It is important to note two things for the strict_mode = false option:

When using this option, there is no guarantee that the result is correct. This is because it's impossible to define what constitutes a “correct result” when parsing a non-standard CSV file.

DuckDB runs a best-effort parser, as it will try only fail if it encounters an error to which it can't find any reasonable guess of what the correct data should look like (e.g., imagine a column of integers, where some integers are represented as a spelled-out string, this will cause a casting error). While it is possible that, with a given combination of errors, our parser may still fail, we are striving to make it even more robust as we face the abyss.

Ignoring Errors

The other option suggested by the error message was to set ignore_errors = true. This option simply means that any rows which do not fit the chosen dialect or schema will be skipped from the result. In practice, if we add it to our query:

FROM read_csv('cafes.csv',
    auto_detect = false,
    header = true,
    strict_mode = false,
    delim = ',',
    quote = '"',
    escape = '"',
    columns = {'ZIP': 'INT16', 'Name': 'VARCHAR', 'Country': 'VARCHAR'},
    ignore_errors = true
);

We get an almost complete result! Only missing line number 4 1095,Joost since it is missing a column.

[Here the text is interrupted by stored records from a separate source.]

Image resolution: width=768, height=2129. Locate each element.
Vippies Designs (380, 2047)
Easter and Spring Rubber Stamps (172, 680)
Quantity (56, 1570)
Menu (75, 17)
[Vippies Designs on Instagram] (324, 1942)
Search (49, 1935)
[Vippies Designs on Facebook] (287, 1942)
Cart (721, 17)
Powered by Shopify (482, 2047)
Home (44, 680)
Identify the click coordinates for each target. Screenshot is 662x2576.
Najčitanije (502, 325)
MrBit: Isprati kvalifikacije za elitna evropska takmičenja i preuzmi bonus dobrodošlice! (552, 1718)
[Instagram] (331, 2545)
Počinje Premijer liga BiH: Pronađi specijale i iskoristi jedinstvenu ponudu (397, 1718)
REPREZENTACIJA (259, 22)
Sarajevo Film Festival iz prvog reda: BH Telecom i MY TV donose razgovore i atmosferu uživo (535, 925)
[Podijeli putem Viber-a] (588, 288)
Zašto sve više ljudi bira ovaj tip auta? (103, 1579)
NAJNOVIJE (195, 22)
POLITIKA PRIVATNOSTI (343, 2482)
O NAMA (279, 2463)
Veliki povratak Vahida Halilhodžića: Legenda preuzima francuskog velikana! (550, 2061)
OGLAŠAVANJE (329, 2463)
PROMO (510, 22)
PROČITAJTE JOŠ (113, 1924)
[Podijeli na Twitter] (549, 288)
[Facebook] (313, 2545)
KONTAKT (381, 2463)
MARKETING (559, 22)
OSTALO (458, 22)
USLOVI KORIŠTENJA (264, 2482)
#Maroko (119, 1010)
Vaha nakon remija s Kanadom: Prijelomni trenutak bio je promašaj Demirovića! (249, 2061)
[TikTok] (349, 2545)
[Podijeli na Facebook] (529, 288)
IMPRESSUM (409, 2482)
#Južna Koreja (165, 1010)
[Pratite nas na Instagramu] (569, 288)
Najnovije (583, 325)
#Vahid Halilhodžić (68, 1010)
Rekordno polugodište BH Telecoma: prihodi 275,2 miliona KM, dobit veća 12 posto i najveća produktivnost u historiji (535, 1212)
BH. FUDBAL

┌───────┬────────────────────────┬─────────────┐
│  ZIP  │          Name          │   Country   │
│ int16 │        varchar         │   varchar   │
├───────┼────────────────────────┼─────────────┤
│  1014 │ Cafe "Gedoogt"         │ Netherlands │
│  1015 │ Cafe De Tuin Amsterdam │ Netherlands │
│  1872 │ Cafe Gezellig          │ Netherlands │
└───────┴────────────────────────┴─────────────┘

The ignore_errors option also affects the sniffer's behavior, as it will ignore lines that produce errors during sniffing. In general, the configuration that results in the fewest errors will be preferred.

Null Padding for Missing Values

The last option that can help when reading non-standard CSV files is the null_padding option. This option is useful when lines in the CSV file have an inconsistent number of values, with some missing values for given columns. Let's read the file with the null_padding = true option.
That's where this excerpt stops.